Zhang Pengxiang

Personal information
- Born: 29 June 1980 (age 46) Tianjin, China

Chess career
- Country: China
- Title: Grandmaster (2001)
- FIDE rating: 2557 (July 2026)
- Peak rating: 2657 (April 2007)
- Peak ranking: No. 47 (April 2007)

= Zhang Pengxiang =

Chinese chess grandmaster (born 1980)

Zhang Pengxiang (张鹏翔 (張鵬翔, Zhāng Péngxiáng); born 29 June 1980 in Tianjin) is a Chinese chess grandmaster, and the 2007 Asian Chess Champion. In 2001, he became China's 12th Grandmaster. Zhang's peak rating was 2657 in April 2007 when he was ranked 47th in the world.

He has stated his desire to teach and give training to youngsters in China via an online classroom network. He lives in Beijing.

== Career ==
Zhang learned to play chess when he was 5 years old, and at the age of six he started to play in chess competitions at school. He became national youth champion in 1992 and 1993.

He became a FIDE Master in 1996 and an International Master in 1998. He was national junior champion in 1999.

He was the runner-up at the 1998 Chinese national men's chess championships. He has been a Grandmaster (GM) since August 2001, when he achieved his last norm at the Asian Continental Championships - won by Xu Jun - in Kolkata where he came fourth with 7.5/11. Earlier that month, he won the Zhong Hong Real Estate Cup in Beijing with 8/11.

In November 2001, he upset former world champion Anatoly Karpov (who had an Elo rating 162 points higher) in the first round at the FIDE World Chess Championships in Moscow. Zhang, ranked 113th in the world at the time, held Karpov to two draws in regular matches and forced him into the two tie-breaks. In the first rapid play tie-breaker Zhang won the first game (Slav Defense) where he mounted a stiff opposition as black that eventually Karpov ran out of time in a roughly equal position. In the second tie-breaker (reverse colors), Karpov resigned as Black in 45 moves in a Giuoco Piano. Zhang won 3–1 overall.

After that encounter with Karpov, Zhang said he had prepared for two months before the game in case he met him. "I wanted to draw the first two games and to play the tie-breaks. My idea was to avoid the exchange of pieces to preserve my chances and to maintain tension in the game," Zhang said. "I took the upper hand in the second tie-breaker. He used up his time and had to give up." These tactics proved to be a brilliant success against the 48-year-old Karpov, who had already conceded victory to Zhang four years before at an exhibition game in China.
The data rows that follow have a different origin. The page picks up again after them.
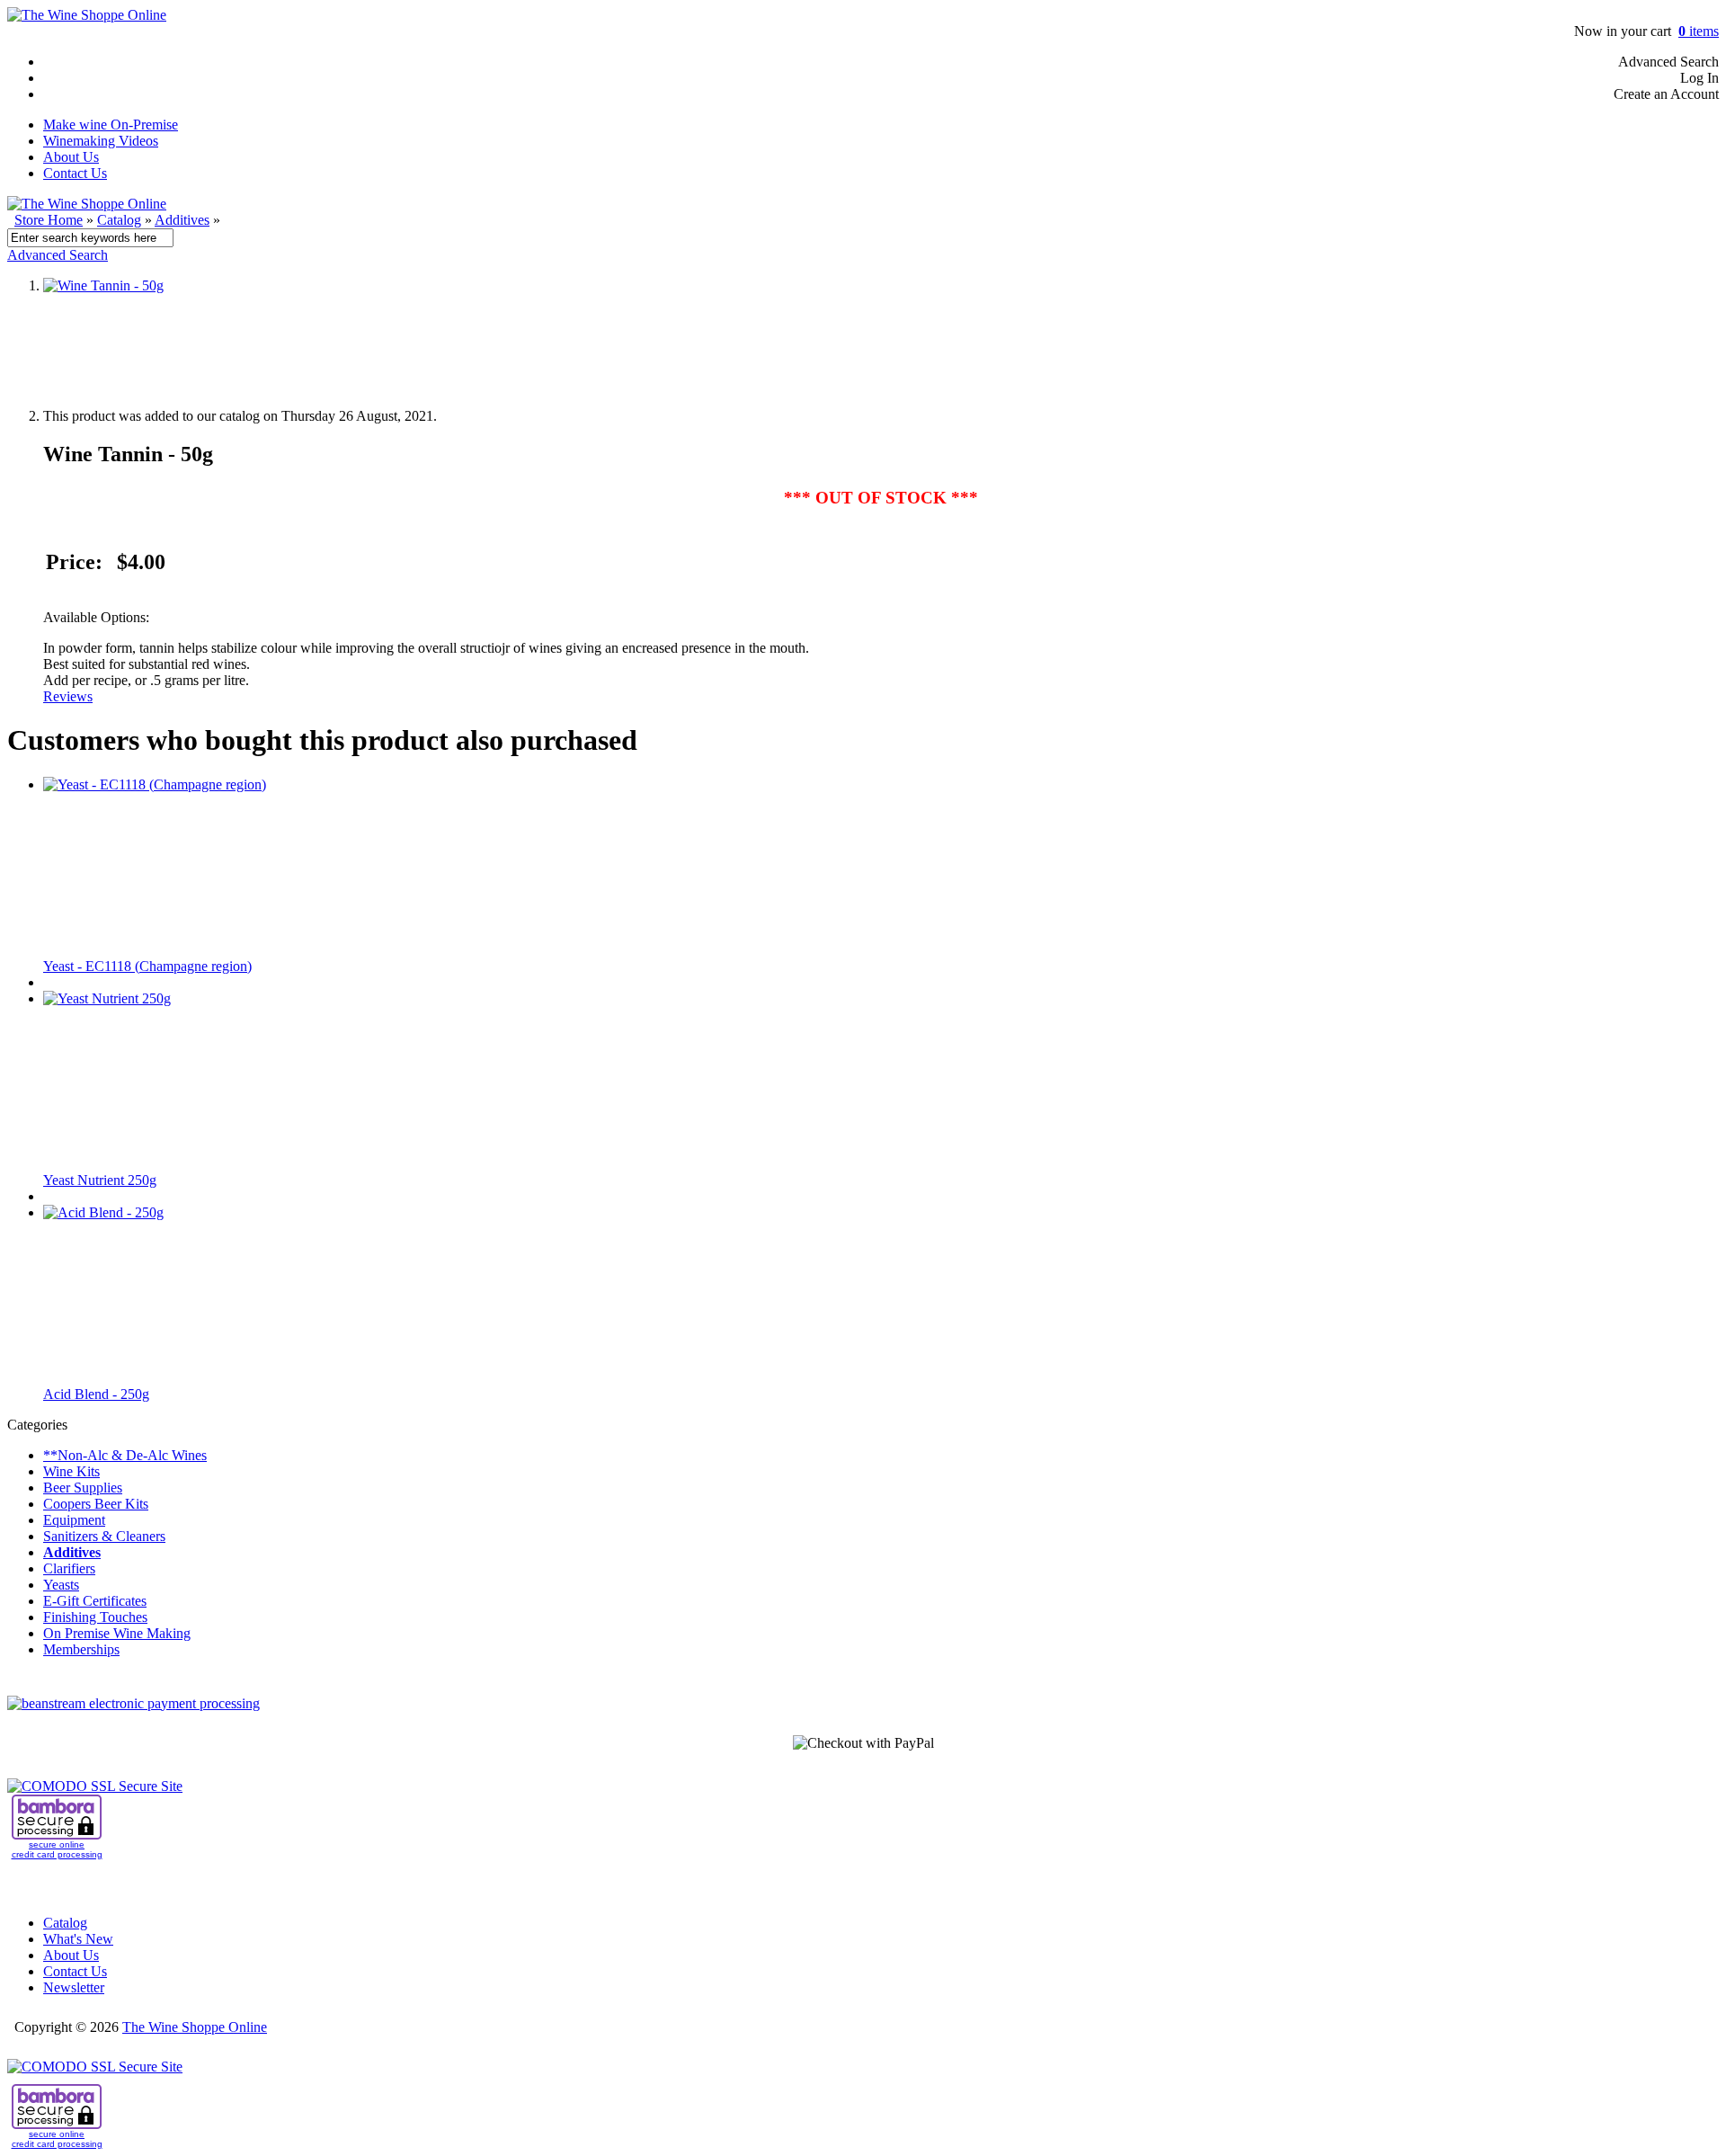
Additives (182, 219)
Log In (1699, 77)
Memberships (81, 1649)
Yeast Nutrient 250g (99, 1180)
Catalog (119, 219)
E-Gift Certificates (95, 1600)
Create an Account (1666, 94)
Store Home (48, 219)
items (1698, 31)
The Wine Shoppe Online (194, 2027)
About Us (71, 157)
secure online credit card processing (57, 1849)
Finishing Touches (95, 1617)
Zhang also said "He is my idol," and "I told myself during the game not to play softly just because of my admiration for him." Zhang has said he had been an admirer of the Russian grandmaster since he was five years old. "It is still fresh in my memory that I read a chess book of Karpov by chance in 1985 which I liked very much," the 21-year-old said. "It lifted me to a higher level." "I was happy that I took on him in the first round." Zhang moved on to the next round to play Evgeny Pigusov of Russia but got whitewashed 2–0.

In February 2002, Zhang came joint second with 6/8 (joint fourth on tie-break) at the 2nd Trignac International Tournament in France. In March 2002 he won the 9th 'Anilbal' International Open in Linares with 8/10. Also later in March 2002, he came second at the 25th Ciudad de San Sebastian with 5.5/8 after the winner Yu Shaoteng. In September 2002 he also became the Chinese national champion for the first time in Qinghuangdao.
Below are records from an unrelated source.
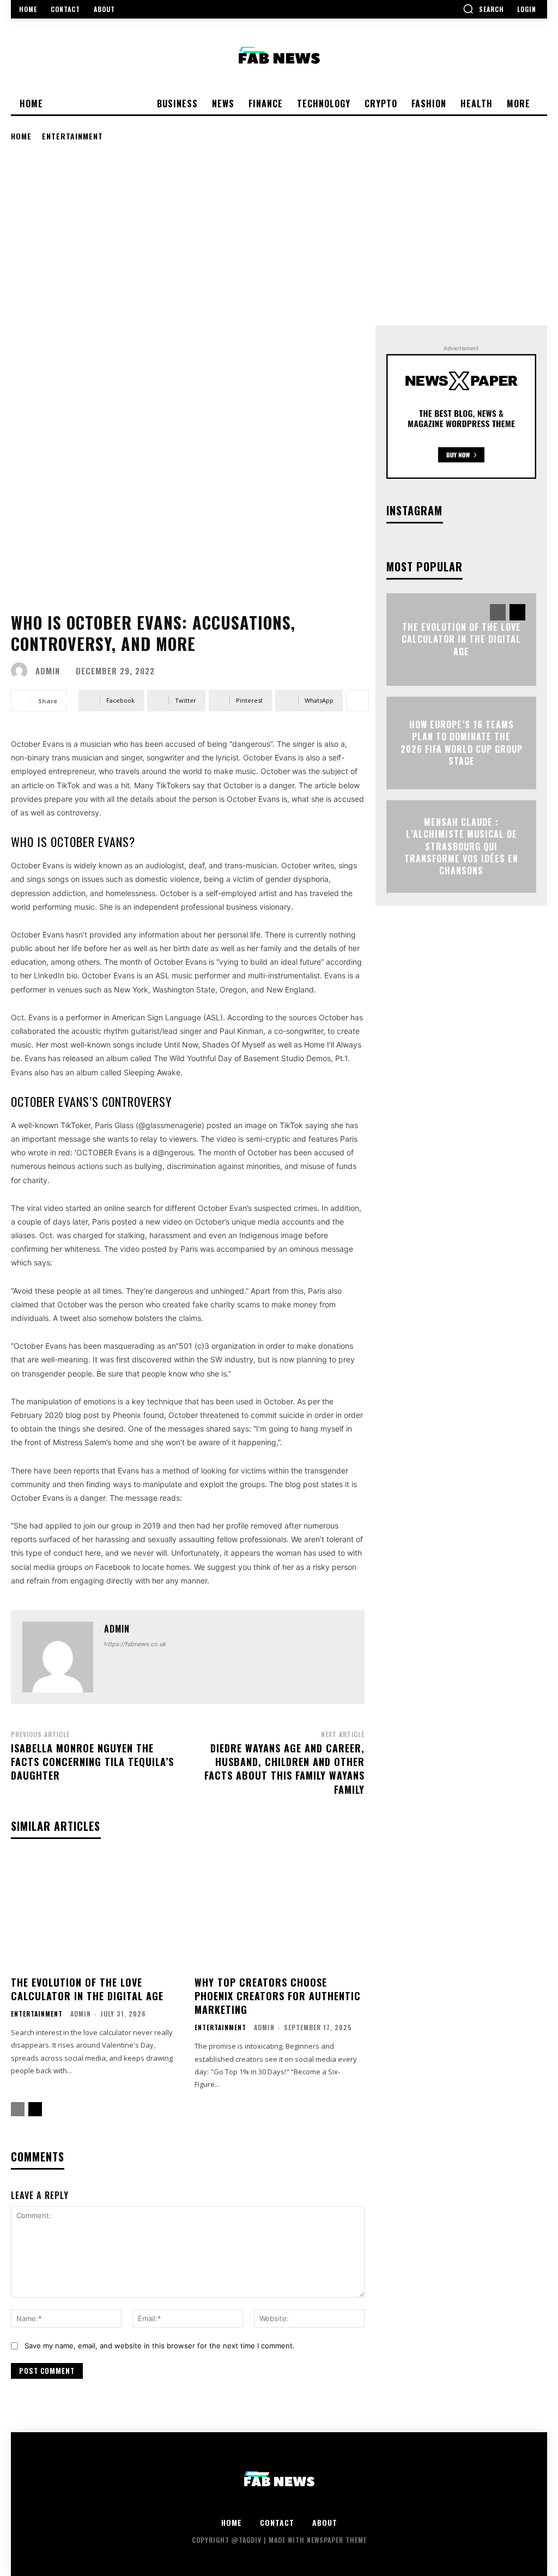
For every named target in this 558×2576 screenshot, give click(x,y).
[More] (357, 700)
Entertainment (72, 136)
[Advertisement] (279, 232)
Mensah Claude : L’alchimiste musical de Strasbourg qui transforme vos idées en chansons (461, 846)
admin (47, 671)
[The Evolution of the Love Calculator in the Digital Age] (96, 1912)
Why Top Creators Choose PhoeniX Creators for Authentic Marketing (278, 1996)
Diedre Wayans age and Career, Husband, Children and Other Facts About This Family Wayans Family (284, 1768)
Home (21, 136)
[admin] (22, 670)
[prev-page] (18, 2109)
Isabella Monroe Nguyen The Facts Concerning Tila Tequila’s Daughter (92, 1761)
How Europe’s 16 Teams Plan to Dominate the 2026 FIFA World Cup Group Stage (462, 743)
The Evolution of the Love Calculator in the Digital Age (87, 1989)
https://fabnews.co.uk (135, 1644)
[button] (483, 8)
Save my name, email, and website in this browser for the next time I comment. (160, 2345)
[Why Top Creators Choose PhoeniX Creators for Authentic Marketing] (280, 1912)
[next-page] (35, 2109)
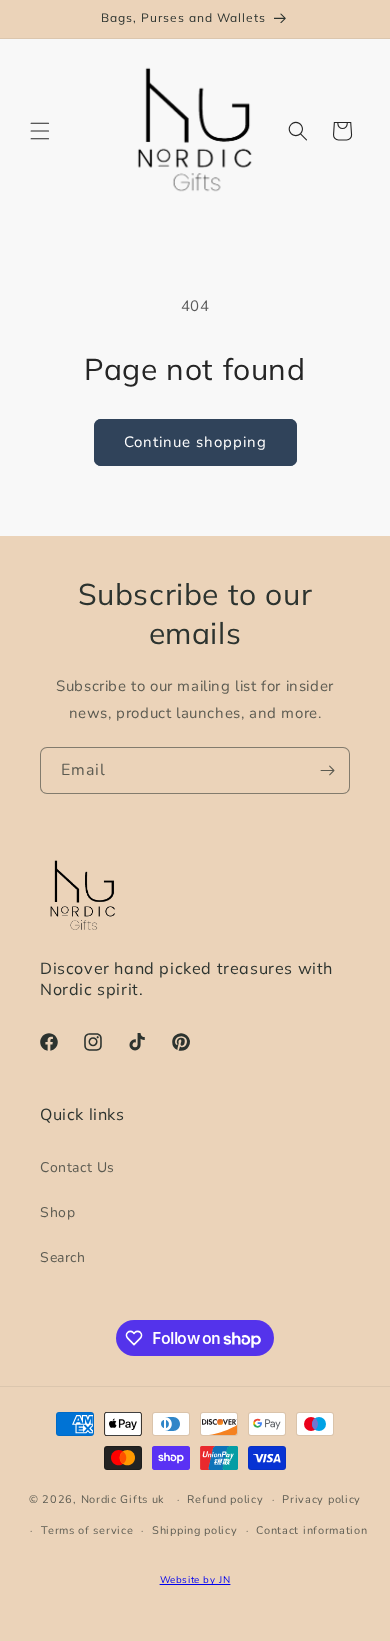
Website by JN (195, 1579)
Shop (57, 1212)
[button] (40, 131)
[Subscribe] (327, 770)
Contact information (311, 1530)
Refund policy (225, 1499)
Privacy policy (321, 1499)
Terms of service (87, 1530)
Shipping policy (195, 1530)
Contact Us (77, 1167)
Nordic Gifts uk (123, 1499)
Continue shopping (195, 442)
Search (63, 1257)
In May 2004, Zhang came second at the China Men's Team Championship with 8/10. In August–September 2004, he won the 6th Sants Hostafrancs A-Open with 8.5/10 in Barcelona after play-offs.
In September 2004 he won the 14th Gros Xake Taldea International Open in San Sebastian, and in October 2004, won the Essent Open in Hoogeveen with 7/9. In December 2004, he came fourth with 6.0/9 at the Singapore Masters.
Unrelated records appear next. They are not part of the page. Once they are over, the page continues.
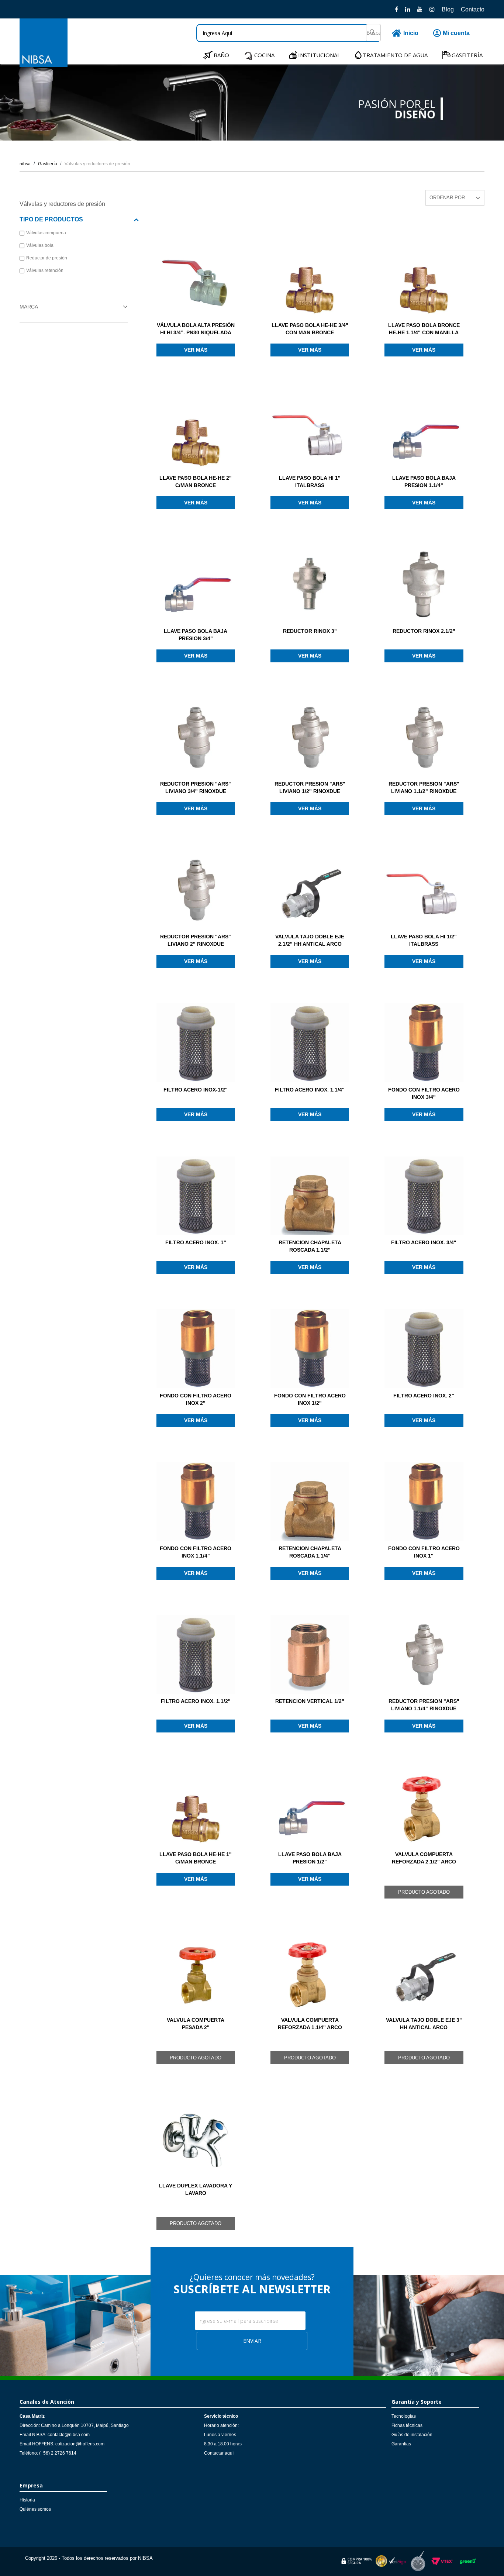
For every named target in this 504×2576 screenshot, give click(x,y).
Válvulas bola (39, 245)
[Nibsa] (44, 65)
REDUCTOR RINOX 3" (310, 631)
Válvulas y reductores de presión (97, 163)
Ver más (195, 350)
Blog (448, 9)
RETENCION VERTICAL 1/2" (309, 1701)
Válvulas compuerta (46, 232)
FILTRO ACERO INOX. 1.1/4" (310, 1090)
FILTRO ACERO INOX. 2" (423, 1396)
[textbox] (288, 33)
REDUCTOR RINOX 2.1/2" (424, 631)
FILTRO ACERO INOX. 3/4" (423, 1242)
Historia (27, 2500)
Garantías (401, 2443)
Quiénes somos (35, 2509)
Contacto (472, 9)
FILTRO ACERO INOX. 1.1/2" (196, 1701)
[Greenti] (468, 2565)
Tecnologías (403, 2416)
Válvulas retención (44, 270)
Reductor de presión (46, 258)
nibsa (25, 163)
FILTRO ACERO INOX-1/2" (195, 1090)
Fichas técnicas (406, 2425)
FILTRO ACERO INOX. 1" (195, 1242)
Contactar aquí (219, 2453)
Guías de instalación (411, 2434)
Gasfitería (47, 163)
In February 2005, Zhang won the Festival International des Jeux in Cannes with an almost perfect score of 8.5/9. In March 2005, he won the International Chess Festival in Bad Wörishofen with a score of 7.5/9. In May 2005, he came fourth at the Dubai Open, which was won by Wang Hao. In October 2005, he came joint second (third on tie-break) with 5/10 (2684 TPR +71) at the 2nd Samba Cup in Skanderborg.

In November 2006 Zhang won the 1st President Gloria Macapagal Arroyo Cup in Manila by finishing in clear first with 7.5 points, and in December 2006, he won the Singapore Masters.

In September 2007 he won the Asian Individual Championship ahead of second place compatriot Wang Hao in Manila. He scored 8/11 with an Elo rating performance of 2713.

In April 2008, he came a clear second at the 2nd Ruy López International Chess Festival in Mérida, Spain with a score of 5/7 and performance rating of 2772.

== National team ==
Since 1997, Zhang has been a member of the Chinese national chess team. He has competed at two Chess Olympiads in 2002 and 2006 (overall: +5, =1, -4).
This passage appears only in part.